- _EXCERPTED DATA_
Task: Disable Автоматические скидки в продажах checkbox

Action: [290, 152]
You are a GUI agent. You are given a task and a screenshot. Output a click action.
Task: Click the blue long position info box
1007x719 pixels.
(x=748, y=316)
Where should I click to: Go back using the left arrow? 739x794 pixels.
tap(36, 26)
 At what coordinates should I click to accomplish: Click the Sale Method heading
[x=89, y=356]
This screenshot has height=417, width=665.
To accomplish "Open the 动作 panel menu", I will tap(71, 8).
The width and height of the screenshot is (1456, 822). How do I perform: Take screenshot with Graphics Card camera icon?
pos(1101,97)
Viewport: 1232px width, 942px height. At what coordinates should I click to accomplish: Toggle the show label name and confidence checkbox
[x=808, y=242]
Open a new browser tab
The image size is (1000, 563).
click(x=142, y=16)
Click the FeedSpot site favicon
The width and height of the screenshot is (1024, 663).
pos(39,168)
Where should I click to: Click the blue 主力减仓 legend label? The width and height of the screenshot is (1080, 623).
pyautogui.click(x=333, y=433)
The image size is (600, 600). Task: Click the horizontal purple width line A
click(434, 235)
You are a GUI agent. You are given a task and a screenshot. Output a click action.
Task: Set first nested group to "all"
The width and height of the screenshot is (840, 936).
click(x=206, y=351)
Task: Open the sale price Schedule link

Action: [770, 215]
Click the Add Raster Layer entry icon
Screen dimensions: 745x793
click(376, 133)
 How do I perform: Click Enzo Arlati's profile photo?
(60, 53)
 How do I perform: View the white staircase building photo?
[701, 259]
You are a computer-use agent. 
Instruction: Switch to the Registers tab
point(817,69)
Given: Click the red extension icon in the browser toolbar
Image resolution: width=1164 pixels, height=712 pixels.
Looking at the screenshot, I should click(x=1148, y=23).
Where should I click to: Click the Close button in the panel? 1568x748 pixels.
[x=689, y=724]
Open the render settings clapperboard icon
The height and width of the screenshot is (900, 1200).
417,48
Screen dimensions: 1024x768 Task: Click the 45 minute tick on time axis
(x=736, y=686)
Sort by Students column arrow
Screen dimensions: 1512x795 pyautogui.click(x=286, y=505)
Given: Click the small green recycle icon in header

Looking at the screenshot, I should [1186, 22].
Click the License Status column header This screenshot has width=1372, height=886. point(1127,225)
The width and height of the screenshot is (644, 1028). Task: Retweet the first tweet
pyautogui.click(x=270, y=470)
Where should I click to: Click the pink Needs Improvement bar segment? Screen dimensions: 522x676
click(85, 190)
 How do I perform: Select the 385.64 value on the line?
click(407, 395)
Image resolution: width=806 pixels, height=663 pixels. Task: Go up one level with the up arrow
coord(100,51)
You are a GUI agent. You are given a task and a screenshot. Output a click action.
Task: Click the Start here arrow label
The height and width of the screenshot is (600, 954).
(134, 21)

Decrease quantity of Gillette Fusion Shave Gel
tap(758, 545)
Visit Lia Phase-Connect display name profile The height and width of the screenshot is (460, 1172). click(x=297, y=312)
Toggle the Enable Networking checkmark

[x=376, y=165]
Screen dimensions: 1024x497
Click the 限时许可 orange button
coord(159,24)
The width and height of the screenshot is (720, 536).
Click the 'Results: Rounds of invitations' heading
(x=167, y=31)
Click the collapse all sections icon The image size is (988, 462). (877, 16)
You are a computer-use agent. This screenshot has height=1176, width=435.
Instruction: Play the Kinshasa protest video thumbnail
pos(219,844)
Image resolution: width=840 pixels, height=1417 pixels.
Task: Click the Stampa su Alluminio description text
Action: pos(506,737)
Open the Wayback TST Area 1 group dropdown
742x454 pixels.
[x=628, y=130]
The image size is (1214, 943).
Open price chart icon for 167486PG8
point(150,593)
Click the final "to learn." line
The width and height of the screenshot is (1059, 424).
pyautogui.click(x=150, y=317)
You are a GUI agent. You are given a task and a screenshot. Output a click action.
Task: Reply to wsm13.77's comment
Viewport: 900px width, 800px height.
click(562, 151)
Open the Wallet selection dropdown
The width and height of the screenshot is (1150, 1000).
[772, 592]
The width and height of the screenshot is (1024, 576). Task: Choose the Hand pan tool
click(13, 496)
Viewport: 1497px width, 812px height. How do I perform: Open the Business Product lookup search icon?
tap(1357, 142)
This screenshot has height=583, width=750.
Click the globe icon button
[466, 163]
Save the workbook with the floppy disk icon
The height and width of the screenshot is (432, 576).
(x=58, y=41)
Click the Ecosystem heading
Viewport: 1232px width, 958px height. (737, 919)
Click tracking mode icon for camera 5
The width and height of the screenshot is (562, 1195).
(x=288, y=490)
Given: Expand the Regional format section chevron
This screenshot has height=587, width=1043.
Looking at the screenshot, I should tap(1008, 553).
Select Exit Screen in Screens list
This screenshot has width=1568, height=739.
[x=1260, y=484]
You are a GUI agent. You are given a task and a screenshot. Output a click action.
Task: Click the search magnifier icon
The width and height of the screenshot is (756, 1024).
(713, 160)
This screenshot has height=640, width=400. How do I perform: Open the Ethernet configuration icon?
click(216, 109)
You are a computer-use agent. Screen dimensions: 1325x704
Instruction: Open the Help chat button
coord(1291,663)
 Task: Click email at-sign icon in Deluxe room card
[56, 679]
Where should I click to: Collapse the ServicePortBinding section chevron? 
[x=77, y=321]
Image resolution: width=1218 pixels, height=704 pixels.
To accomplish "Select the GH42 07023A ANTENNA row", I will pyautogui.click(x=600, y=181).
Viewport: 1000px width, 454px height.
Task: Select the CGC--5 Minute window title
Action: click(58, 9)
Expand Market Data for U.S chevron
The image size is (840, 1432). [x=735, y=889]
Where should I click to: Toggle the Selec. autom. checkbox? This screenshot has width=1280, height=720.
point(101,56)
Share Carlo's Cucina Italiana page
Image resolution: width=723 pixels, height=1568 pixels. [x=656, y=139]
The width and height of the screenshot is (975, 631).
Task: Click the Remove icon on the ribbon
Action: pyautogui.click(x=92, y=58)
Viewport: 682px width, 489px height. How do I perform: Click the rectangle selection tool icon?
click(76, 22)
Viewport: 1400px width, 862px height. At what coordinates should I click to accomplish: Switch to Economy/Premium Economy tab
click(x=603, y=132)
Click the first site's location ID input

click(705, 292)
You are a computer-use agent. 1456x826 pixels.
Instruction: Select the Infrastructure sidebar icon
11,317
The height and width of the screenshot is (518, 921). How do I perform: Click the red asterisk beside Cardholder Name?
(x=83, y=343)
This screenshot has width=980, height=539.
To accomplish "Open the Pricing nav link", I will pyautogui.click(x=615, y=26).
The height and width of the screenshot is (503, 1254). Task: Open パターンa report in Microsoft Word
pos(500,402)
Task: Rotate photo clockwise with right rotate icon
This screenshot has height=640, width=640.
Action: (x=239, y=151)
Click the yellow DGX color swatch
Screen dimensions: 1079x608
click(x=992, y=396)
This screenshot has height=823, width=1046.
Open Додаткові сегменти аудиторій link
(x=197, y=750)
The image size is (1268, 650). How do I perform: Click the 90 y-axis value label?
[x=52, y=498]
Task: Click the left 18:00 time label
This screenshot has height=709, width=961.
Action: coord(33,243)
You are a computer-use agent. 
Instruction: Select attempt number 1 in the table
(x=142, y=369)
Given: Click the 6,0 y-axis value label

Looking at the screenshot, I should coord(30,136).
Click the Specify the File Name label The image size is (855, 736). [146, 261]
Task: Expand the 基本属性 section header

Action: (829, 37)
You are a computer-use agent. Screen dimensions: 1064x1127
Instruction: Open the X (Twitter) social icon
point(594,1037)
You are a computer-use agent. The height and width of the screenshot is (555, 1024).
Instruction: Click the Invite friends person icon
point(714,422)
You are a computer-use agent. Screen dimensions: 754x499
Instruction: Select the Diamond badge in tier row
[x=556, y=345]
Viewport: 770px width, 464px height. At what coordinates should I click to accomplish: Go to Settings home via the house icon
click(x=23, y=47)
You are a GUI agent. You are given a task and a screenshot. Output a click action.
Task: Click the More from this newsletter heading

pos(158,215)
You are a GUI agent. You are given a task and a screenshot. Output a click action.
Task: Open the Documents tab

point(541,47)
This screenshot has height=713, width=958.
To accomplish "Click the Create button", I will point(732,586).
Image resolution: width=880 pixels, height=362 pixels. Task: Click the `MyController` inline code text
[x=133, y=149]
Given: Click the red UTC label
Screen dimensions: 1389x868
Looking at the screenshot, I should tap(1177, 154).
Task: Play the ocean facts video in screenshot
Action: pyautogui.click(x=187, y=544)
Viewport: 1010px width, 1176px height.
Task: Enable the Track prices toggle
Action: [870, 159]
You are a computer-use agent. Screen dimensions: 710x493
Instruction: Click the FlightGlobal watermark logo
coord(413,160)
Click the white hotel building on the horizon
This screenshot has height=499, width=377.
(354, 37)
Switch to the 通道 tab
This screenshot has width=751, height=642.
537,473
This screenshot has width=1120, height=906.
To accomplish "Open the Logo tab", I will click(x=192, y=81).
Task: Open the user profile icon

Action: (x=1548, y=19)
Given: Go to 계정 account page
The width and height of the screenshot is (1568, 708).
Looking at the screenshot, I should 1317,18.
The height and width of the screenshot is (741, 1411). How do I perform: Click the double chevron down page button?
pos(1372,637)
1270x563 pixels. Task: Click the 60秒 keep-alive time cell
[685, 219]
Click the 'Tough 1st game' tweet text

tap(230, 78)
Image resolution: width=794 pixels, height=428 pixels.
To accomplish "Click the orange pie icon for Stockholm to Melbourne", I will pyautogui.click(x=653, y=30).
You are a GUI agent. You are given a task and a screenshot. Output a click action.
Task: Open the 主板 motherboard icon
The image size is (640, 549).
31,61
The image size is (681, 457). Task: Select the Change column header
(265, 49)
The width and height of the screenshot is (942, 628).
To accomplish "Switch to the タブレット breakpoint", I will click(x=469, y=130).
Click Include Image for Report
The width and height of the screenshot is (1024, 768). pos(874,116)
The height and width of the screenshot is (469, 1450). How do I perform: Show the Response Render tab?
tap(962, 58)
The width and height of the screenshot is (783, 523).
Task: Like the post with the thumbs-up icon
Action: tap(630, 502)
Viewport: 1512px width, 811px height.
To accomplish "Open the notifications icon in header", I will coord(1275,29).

- _EXERCISE OBJECTIVE_
What you return must be an exact retyping of the lines above starting at the line with "You are a computer-use agent. The" and ending at the line with "This screenshot has height=713, width=958.", and nothing besides.

- _COMPLETED TASK_
You are a computer-use agent. The height and width of the screenshot is (555, 1024).
Instruction: Click the Invite friends person icon
point(714,422)
You are a computer-use agent. Screen dimensions: 754x499
Instruction: Select the Diamond badge in tier row
[x=556, y=345]
Viewport: 770px width, 464px height. At what coordinates should I click to accomplish: Go to Settings home via the house icon
click(x=23, y=47)
You are a GUI agent. You are given a task and a screenshot. Output a click action.
Task: Click the More from this newsletter heading

pos(158,215)
You are a GUI agent. You are given a task and a screenshot. Output a click action.
Task: Open the Documents tab

point(541,47)
This screenshot has height=713, width=958.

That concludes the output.